I am hoping that I have enough for two or three quite long posts about my school life here, only roughly chronologically, but I have to go back a tiny bit to say how I got there.


Younger readers will need to know this to convert forwards. Oldies like me may need it to convert backwards. Those in between probably know already. But there won’t be a test! OK, we used to have Primary school (Infants and Juniors) then we moved to Secondary School where we had First Form to Fifth Form; and finally Lower Sixth and Upper Sixth.

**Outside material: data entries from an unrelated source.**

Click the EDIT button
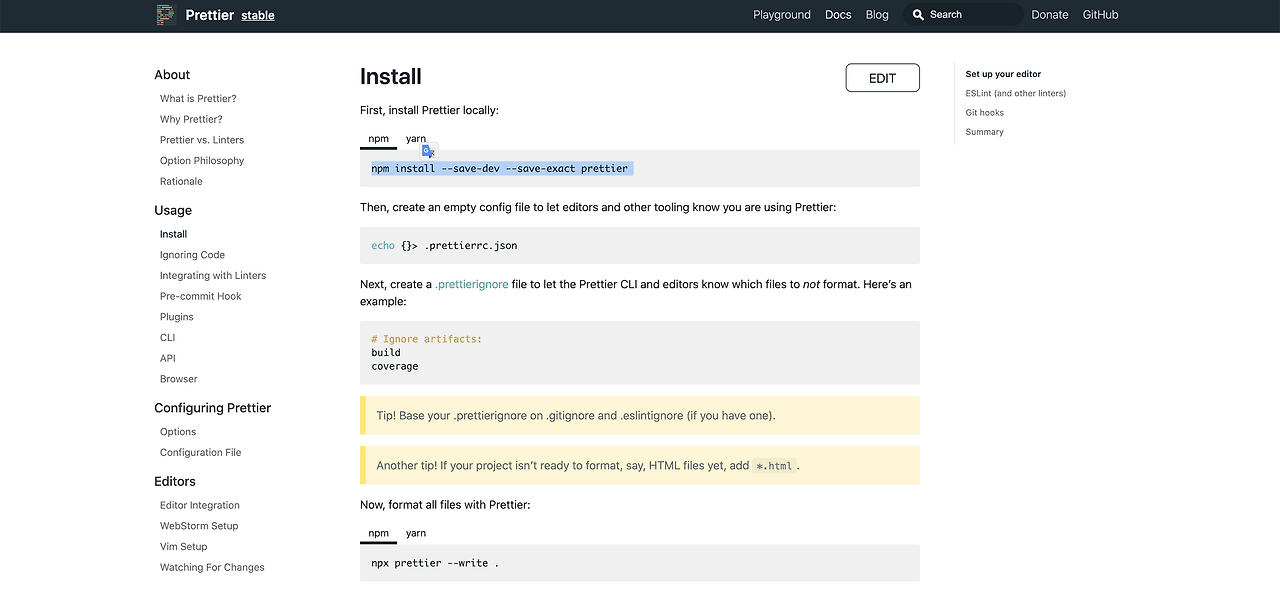 (882, 78)
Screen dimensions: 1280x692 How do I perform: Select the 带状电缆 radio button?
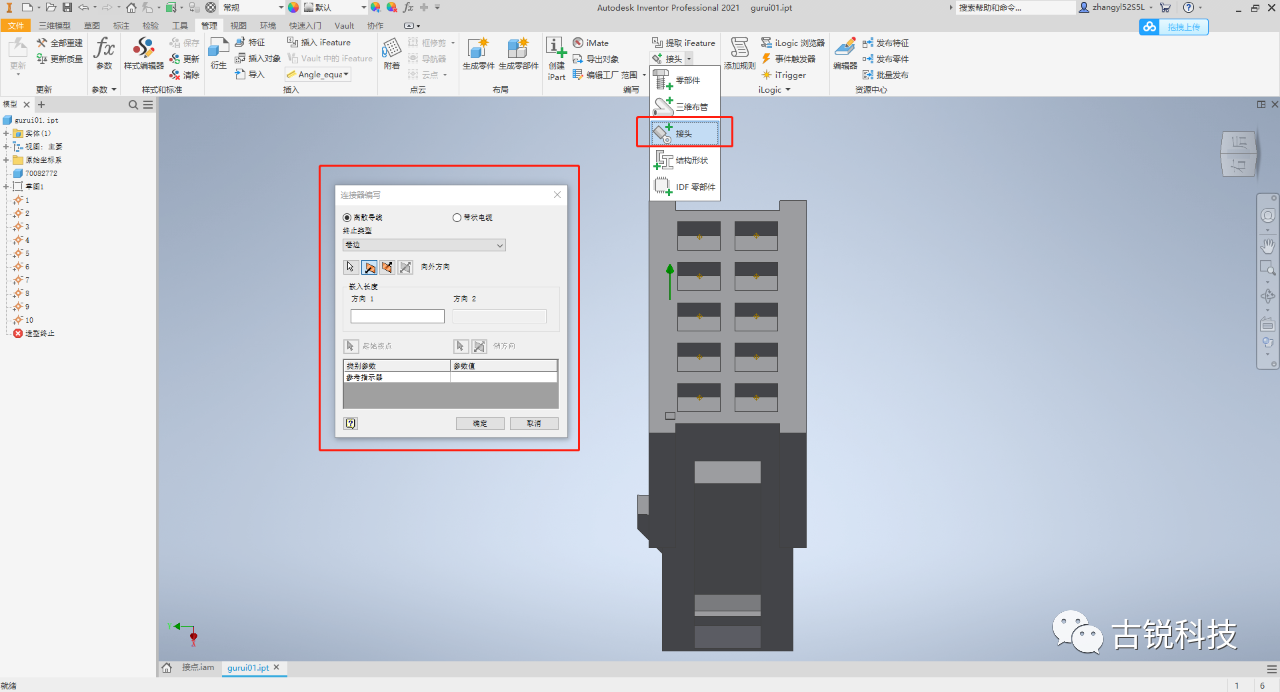[473, 217]
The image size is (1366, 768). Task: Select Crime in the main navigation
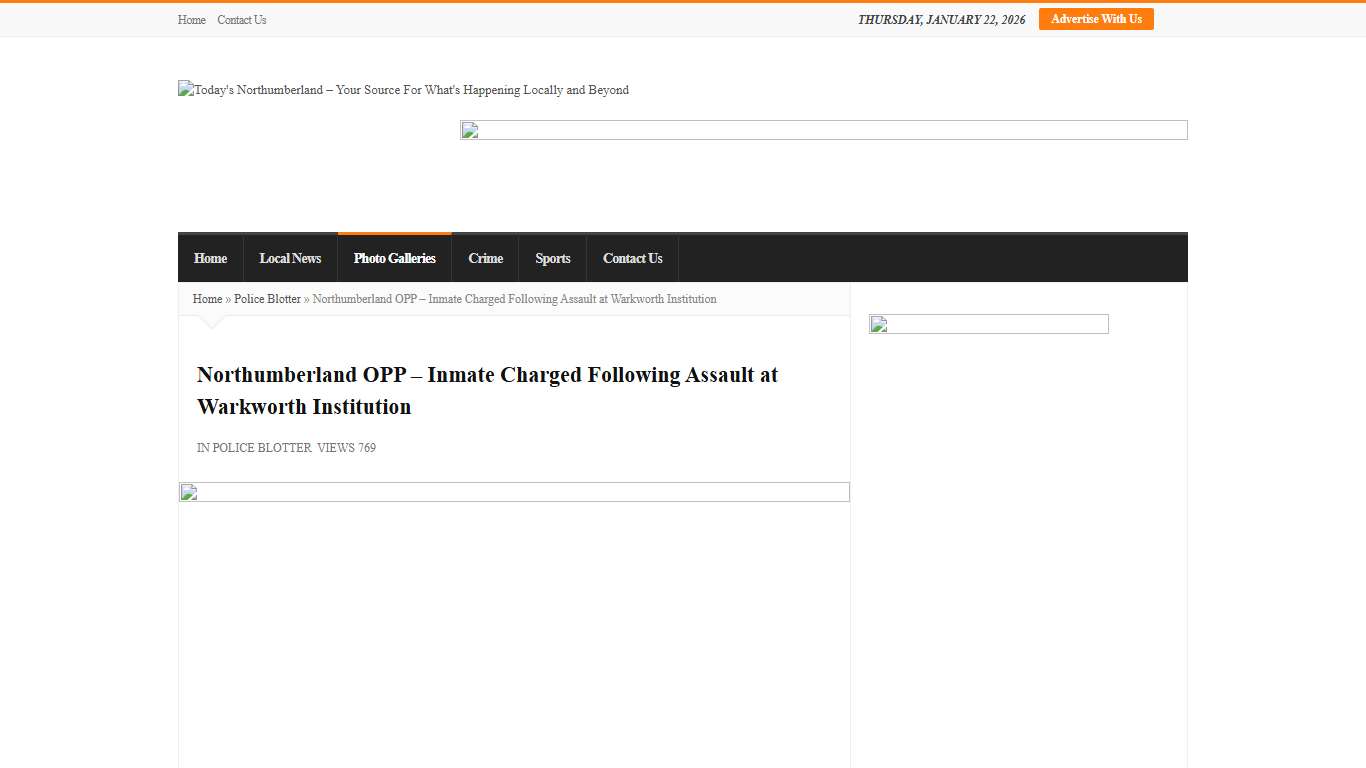[485, 258]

These are now called Reception, Year 1 and Year 2 (Infants), Year 3 to Year 6 (Juniors), Year 7 to Year 11 (Secondary), then Years 12 and 13 (still, just to confuse us all, sometimes called Sixth Form). This is just for England! Wales is fairly close but not exactly. Don’t try to understand Scotland and Northern Ireland, which have different systems of education – they always have done. In what I write, I will stick to the old designations – so at ICHS I went through First Form to Sixth Form.

Selection at 11 Plus

Selective schools are relatively uncommon now but then they were to be the norm. Back in the fifties there were no comprehensive schools (and none of the more modern versions, Free Schools, Foundation Schools, City Technology Colleges, Academies and whatever else subsequent governments may invent.) The break between Primary and Secondary education was very important, called ’11-Plus’ and it involved selection by examinations for all.

For my early education see [15] Highlands School (1) and [16] Highlands School (2). My equivalents of Year 4, 5 and 6 were at Highlands School. We all knew that the 11-Plus was coming and I suppose that our last year there was intended to prepare us for it.

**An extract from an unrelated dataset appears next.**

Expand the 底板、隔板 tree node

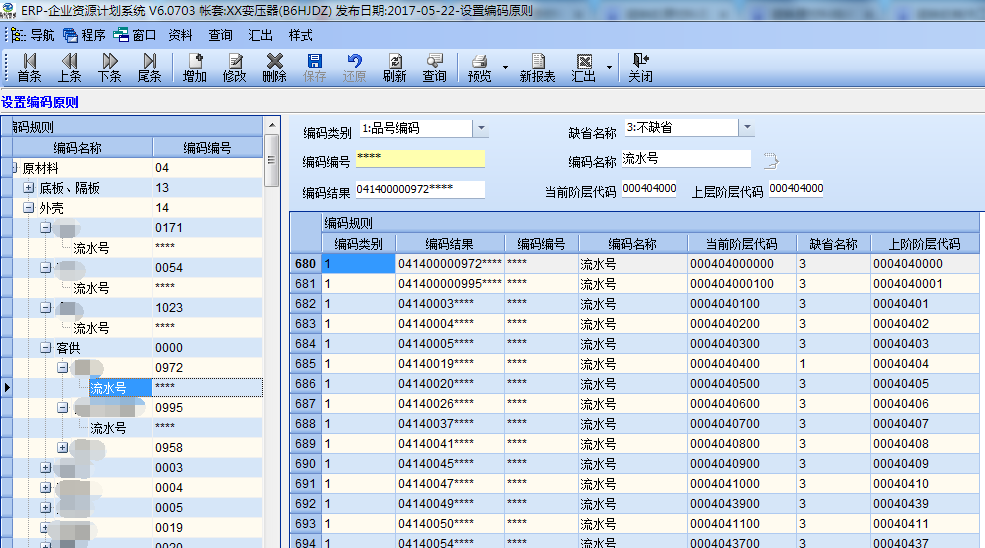28,187
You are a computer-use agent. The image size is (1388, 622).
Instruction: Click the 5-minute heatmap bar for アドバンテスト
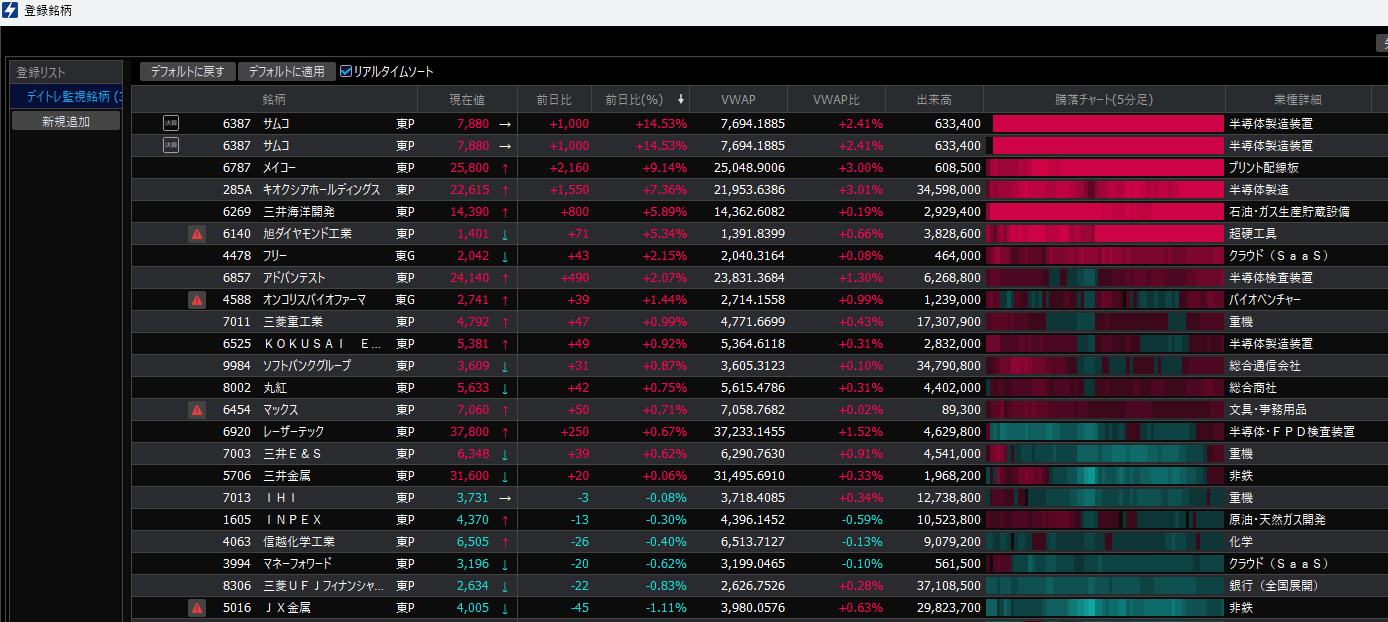[x=1105, y=277]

The test was in three parts – English, Arithmetic and Intelligence.

I think that my parents assumed that we would pass but there was a bit of ‘cramming’ to help us. (Observant readers will note my use of the plural and perhaps remember my twin brother.) I remember two large books, something like A3 size but thin and card-backed, plain greyish brown. They were full of typical IQ questions, words, numbers and symbols with analogies like: ‘Horse is to Foal as Sheep is to ???’. Like all such tests in those days, the intelligence test didn’t only measure intelligence, it also depended on memory, vocabulary and culture.

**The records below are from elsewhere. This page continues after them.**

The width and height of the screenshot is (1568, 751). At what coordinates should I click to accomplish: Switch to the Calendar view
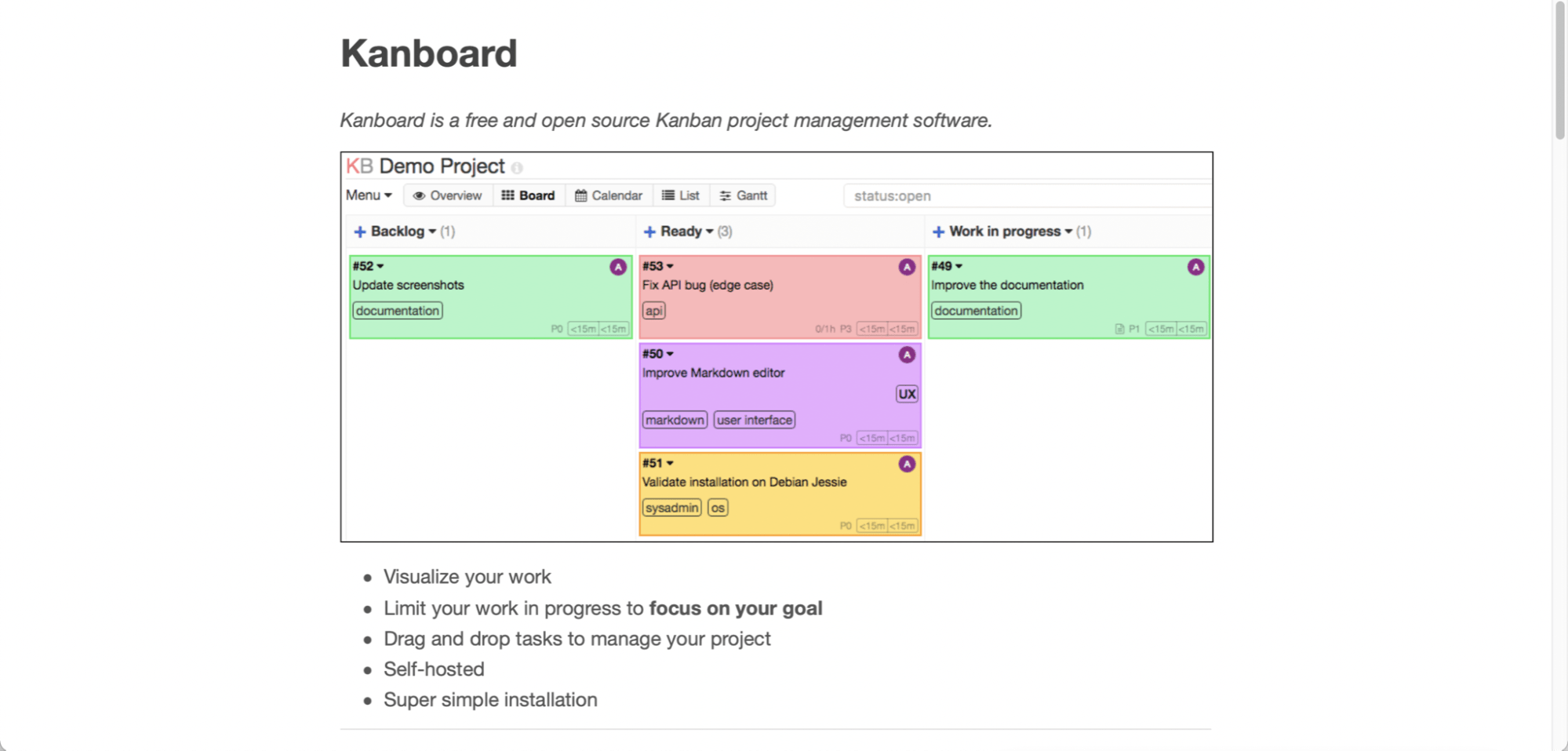pos(609,195)
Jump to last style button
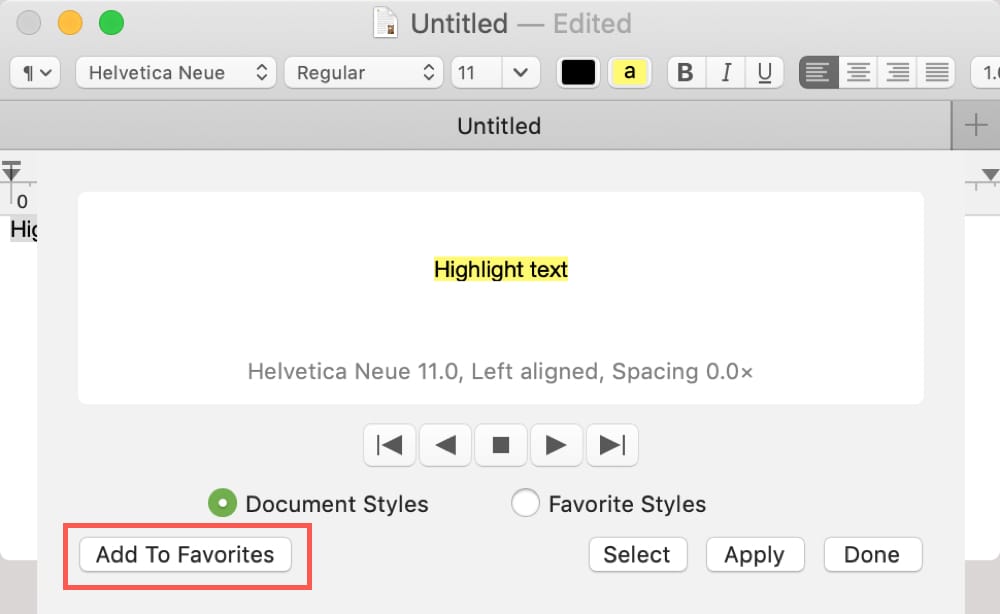The height and width of the screenshot is (614, 1000). tap(612, 445)
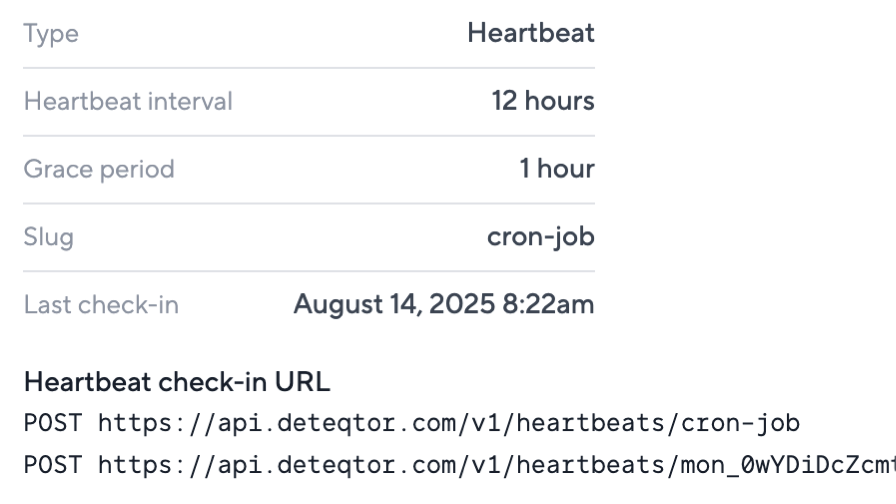Select the cron-job value in the Slug row
896x504 pixels.
(541, 237)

From 1945 to 1970 in England and Wales there were three types of school. (Wales used to be part of England.) Those who passed the 11-Plus went to Grammar Schools. Ilford had about ten Grammar Schools. Those who failed went to Secondary Modern Schools. (Technical Schools, which were few in number, were alternatives to Grammar Schools. Many local authorities did not have Technical Schools. Ilford had just one, West Hatch Technical High School at Chigwell, now West Hatch High School.)

I don’t remember anything about taking the actual exams but we both passed and went to Ilford County High School. There was a process by which parents had put down their choice of Grammar School. I think they put about six of them in order. With an older brother already there, ICHS was the obvious choice.

Before I continue, here are three short notes about selection. (1) There was then no National Curriculum, no SATs, and nothing like them. (2) Three of us at Highlands were offered the chance to take Scholarship exams to the local Public Schools – probably Brentwood, Chigwell and Bancrofts. My parents declined the offer because even free fees would have left them with extra costs such as uniforms and travel. (3) In those days those with physical difficulties and learning difficulties (not called that!) had separate education. Now Comprehensive Schools more or less have to take everyone. (Sweeping generalization alert!)


Ilford County High School for Boys – School Location and Building

I will say so much about it that I will call it just ICHS from now onwards. The picture above, from the current web-site, is very familiar. (Of course, we didn’t go in through the front door.) On the map now there is a roundabout by the school. That wasn’t there. The triangle of land to the West, directly in front of the school, used to be open land. Now there are blocks of houses. We walked up Fremantle Road from Barkingside, which was as far as the bus took us.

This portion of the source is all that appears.